Model Evaluation Predict
Author: Arslan Ali Organization: NVIDIA
This page focuses on evaluation of Predict (generative video) models. It introduces commonly used quality metrics, explains what each metric measures and how it works, and then provides source implementations with step‑by‑step instructions to run them.
Key Terms
| Term | Definition |
|---|---|
| FID (Fréchet Inception Distance) | A metric that measures the similarity between two sets of images by comparing their feature distributions extracted from a pre-trained neural network. |
| FVD (Fréchet Video Distance) | An extension of FID for videos that captures both spatial (appearance) and temporal (motion) quality by comparing video feature distributions. |
| Fréchet Distance | A statistical measure of similarity between two probability distributions; used in FID/FVD to quantify how "far apart" generated content is from real content. |
| Sampson Error | A geometric error metric that measures the distance from matched keypoints to their corresponding epipolar lines; used to evaluate multi-view consistency. |
| TSE (Temporal Sampson Error) | Sampson error computed between consecutive frames within a single camera view; measures temporal stability. |
| CSE (Cross-view Sampson Error) | Sampson error computed between simultaneous frames from different camera views; measures multi-view geometric alignment. |
| Epipolar Geometry | The geometric relationship between two camera views of the same 3D scene; defines constraints on where corresponding points can appear. |
Overview: Quality Metrics for Predict Models
Use these metrics to evaluate generative video models (Predict):
| Metric | Measures | Use Case | Better Direction |
|---|---|---|---|
| FID | Image realism and diversity | Single-frame quality assessment | Lower ↓ |
| FVD | Spatio-temporal video quality | Overall video quality with motion coherence | Lower ↓ |
| TSE | Temporal geometric consistency | Detecting flickering, jitter, or drift within views | Lower ↓ |
| CSE | Cross-view geometric consistency | Multi-camera alignment and 3D consistency | Lower ↓ |
For VLM-based assessment details, refer to Cosmos Reason as Reward and the Cosmos Reason Benchmark Example.
Metrics Cheat Sheet
Use this quick reference to interpret your evaluation scores:
Video Quality (FID/FVD)
| Rating | FID Score | FVD Score | Interpretation |
|---|---|---|---|
| Excellent | < 30 | < 100 | High-quality generation, close to ground truth |
| Good | 30 – 50 | 100 – 200 | Acceptable quality for most applications |
| Fair | 50 – 100 | 200 – 400 | Noticeable quality gaps; consider improvements |
| Poor | > 100 | > 400 | Significant quality issues; requires attention |
Geometric Consistency (Sampson Error)
| Rating | TSE/CSE (pixels) | Interpretation |
|---|---|---|
| Excellent | < 1.0 | Very high geometric consistency |
| Good | 1.0 – 3.0 | Acceptable for most applications |
| Fair | 3.0 – 5.0 | Noticeable inconsistencies; may need improvement |
| Poor | > 5.0 | Significant geometric errors |
Note: These thresholds are general guidelines. Acceptable ranges may vary depending on your specific use case, dataset characteristics, and downstream application requirements.

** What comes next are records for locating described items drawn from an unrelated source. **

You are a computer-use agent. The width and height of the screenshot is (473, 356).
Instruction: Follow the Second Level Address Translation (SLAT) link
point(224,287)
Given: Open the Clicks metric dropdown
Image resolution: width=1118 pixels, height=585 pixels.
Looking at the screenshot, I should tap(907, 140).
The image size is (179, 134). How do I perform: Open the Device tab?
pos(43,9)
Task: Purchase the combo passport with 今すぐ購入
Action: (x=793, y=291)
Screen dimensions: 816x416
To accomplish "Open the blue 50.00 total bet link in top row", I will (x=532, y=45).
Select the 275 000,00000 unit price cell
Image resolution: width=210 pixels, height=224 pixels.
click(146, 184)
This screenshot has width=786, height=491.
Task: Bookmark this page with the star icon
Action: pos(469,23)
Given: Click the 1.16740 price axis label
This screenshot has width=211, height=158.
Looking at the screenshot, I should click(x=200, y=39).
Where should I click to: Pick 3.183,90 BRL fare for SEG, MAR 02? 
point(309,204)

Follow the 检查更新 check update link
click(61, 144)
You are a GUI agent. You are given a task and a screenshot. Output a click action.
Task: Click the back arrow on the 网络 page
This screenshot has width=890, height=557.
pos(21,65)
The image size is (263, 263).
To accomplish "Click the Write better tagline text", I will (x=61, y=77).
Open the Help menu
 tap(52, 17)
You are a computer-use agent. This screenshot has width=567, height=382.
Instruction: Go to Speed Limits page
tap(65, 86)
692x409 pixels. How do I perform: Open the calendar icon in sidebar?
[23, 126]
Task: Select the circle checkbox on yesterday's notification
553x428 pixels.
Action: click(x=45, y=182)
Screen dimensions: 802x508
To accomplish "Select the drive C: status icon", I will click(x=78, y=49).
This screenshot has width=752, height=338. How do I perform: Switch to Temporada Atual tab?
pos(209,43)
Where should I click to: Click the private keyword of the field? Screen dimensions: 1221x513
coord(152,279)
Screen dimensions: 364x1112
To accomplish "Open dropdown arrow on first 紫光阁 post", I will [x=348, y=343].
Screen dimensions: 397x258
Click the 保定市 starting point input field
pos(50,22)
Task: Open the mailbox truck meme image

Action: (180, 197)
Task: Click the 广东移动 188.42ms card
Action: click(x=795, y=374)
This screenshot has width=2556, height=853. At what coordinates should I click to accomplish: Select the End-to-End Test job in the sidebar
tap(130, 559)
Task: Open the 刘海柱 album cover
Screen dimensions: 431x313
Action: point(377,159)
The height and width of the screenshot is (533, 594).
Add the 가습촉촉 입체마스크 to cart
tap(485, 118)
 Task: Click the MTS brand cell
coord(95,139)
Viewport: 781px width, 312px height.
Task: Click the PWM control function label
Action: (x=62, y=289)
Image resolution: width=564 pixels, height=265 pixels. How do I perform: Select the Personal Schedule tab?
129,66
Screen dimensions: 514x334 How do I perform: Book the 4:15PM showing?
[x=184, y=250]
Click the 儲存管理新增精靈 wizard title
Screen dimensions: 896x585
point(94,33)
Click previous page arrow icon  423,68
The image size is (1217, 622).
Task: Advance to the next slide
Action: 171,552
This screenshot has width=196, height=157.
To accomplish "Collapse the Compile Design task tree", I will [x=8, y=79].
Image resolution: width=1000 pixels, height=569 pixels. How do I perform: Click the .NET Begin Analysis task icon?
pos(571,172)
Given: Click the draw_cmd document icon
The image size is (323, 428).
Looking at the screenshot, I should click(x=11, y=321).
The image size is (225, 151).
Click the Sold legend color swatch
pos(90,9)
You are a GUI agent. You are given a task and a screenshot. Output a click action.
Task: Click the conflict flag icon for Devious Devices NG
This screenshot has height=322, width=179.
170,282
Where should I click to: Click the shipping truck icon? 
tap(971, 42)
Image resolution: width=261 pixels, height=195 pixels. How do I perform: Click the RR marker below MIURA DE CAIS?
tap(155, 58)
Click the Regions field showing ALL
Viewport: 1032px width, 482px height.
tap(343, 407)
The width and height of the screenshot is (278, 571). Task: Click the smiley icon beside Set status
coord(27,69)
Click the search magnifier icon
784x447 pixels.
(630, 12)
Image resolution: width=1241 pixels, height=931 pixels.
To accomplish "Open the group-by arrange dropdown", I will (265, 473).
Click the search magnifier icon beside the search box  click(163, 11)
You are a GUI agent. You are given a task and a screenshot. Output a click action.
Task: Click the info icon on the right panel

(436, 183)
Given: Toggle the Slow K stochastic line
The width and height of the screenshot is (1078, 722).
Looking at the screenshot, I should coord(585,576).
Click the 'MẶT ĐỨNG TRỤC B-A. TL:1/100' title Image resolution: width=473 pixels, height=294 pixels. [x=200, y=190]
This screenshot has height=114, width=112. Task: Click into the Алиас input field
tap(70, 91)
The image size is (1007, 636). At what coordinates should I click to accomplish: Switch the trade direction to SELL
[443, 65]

Video Quality Metrics (FID/FVD)
This metric evaluates the quality of generated videos using standardized metrics that compare predicted videos against ground truth.
Step 1: Install Metrics Dependencies
# Install all metrics dependencies
pip install -r scripts/metrics/requirements.txt
# Or install individually:
pip install decord torchmetrics[image] torch-fidelity # For FID
pip install cd-fvd decord einops scipy # For FVD
Step 2: Compute FID (Fréchet Inception Distance)
FID measures the quality and diversity of generated frames by comparing feature distributions from a pre‑trained Inception network.
What this metric measures
- Distance between distributions of real vs generated image features (lower is better)
How this metric works (high level)
- Extract 2048‑D features with InceptionV3 on real and generated frames.
- Fit Gaussians (means μ and covariances Σ) and compute Fréchet distance:
Example Command
Run the following command to compute FID:
python scripts/metrics/compute_fid_single_view.py \
--pred_video_paths "./path/to/predicted/*.mp4" \
--gt_video_paths "./path/to/ground_truth/*.mp4" \
--num_frames 57 \
--output_file fid_results.json
Arguments
--pred_video_paths,--gt_video_paths,--num_frames,--output_file
Step 3: Compute FVD (Fréchet Video Distance)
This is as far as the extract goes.